Omit all images, then repeat exactly the lines below from the one containing "The image size is (1456, 819)." through the one containing "the ruler measurement", both ends included.
** Data extract follows **
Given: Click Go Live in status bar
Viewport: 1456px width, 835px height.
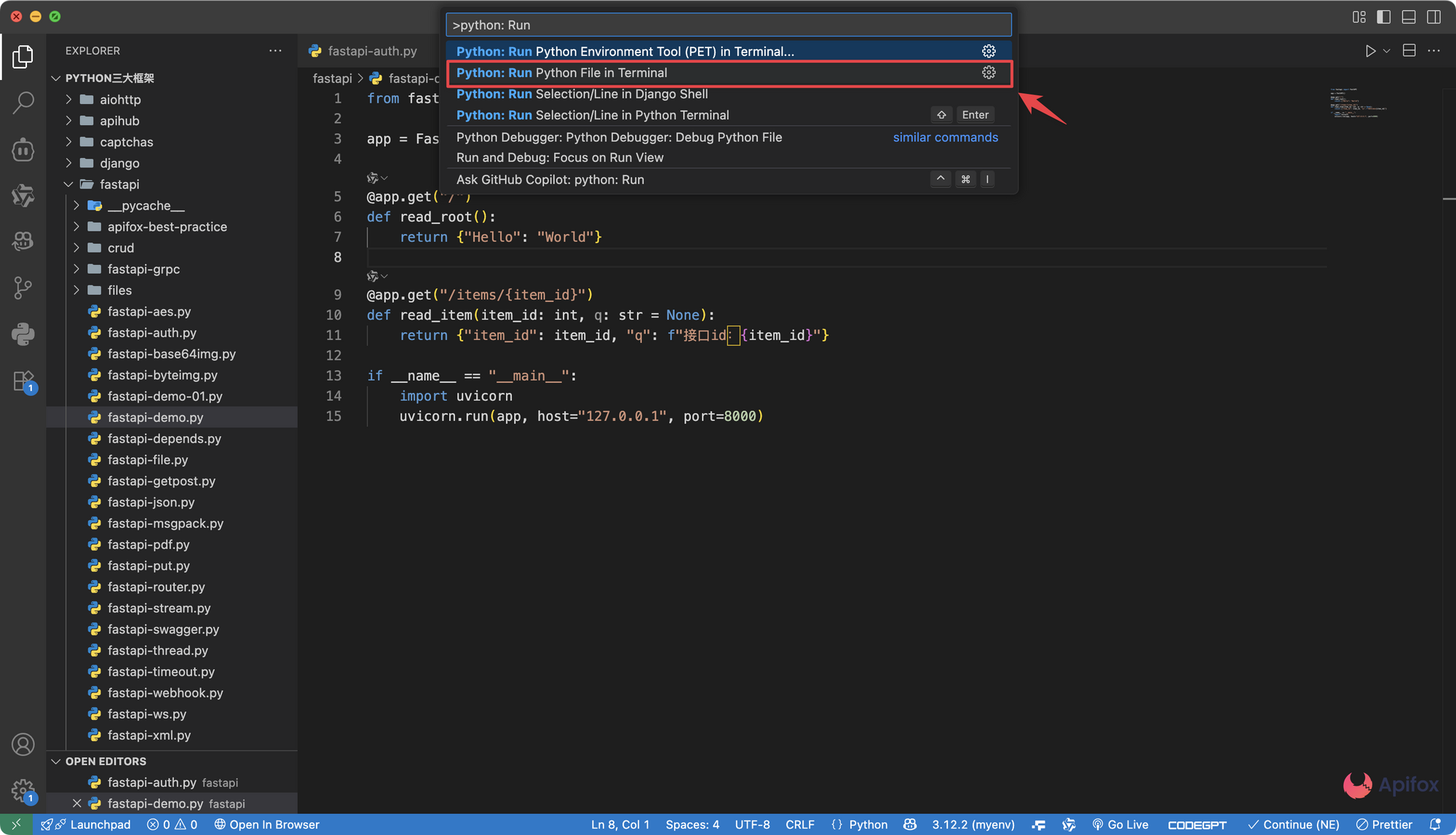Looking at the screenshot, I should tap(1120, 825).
** End of Data extract **
** Data extract follows **
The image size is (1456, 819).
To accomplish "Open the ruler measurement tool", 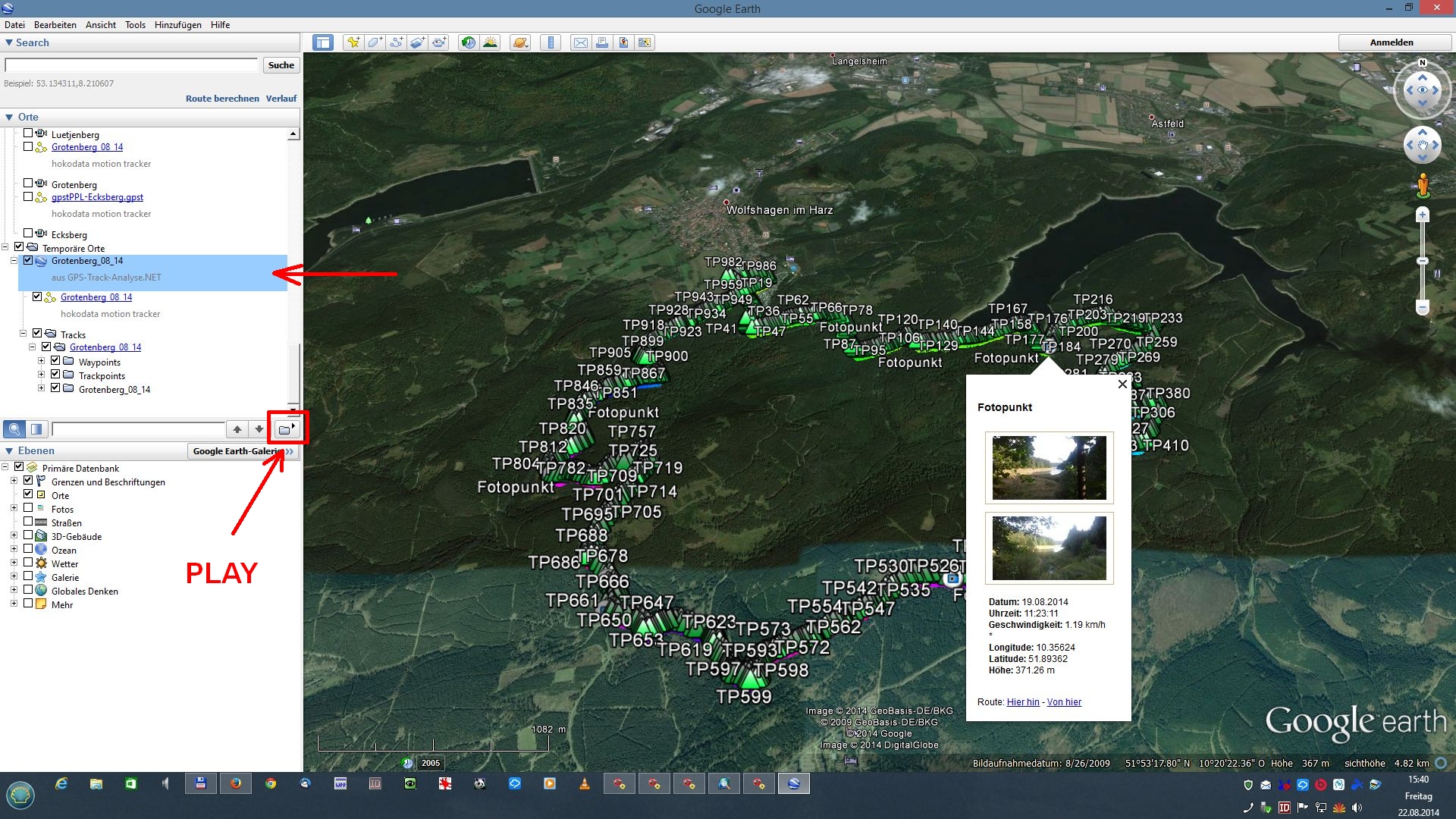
** End of Data extract **
Task response ::
The image size is (1456, 819).
To accomplish "Open the ruler measurement tool", 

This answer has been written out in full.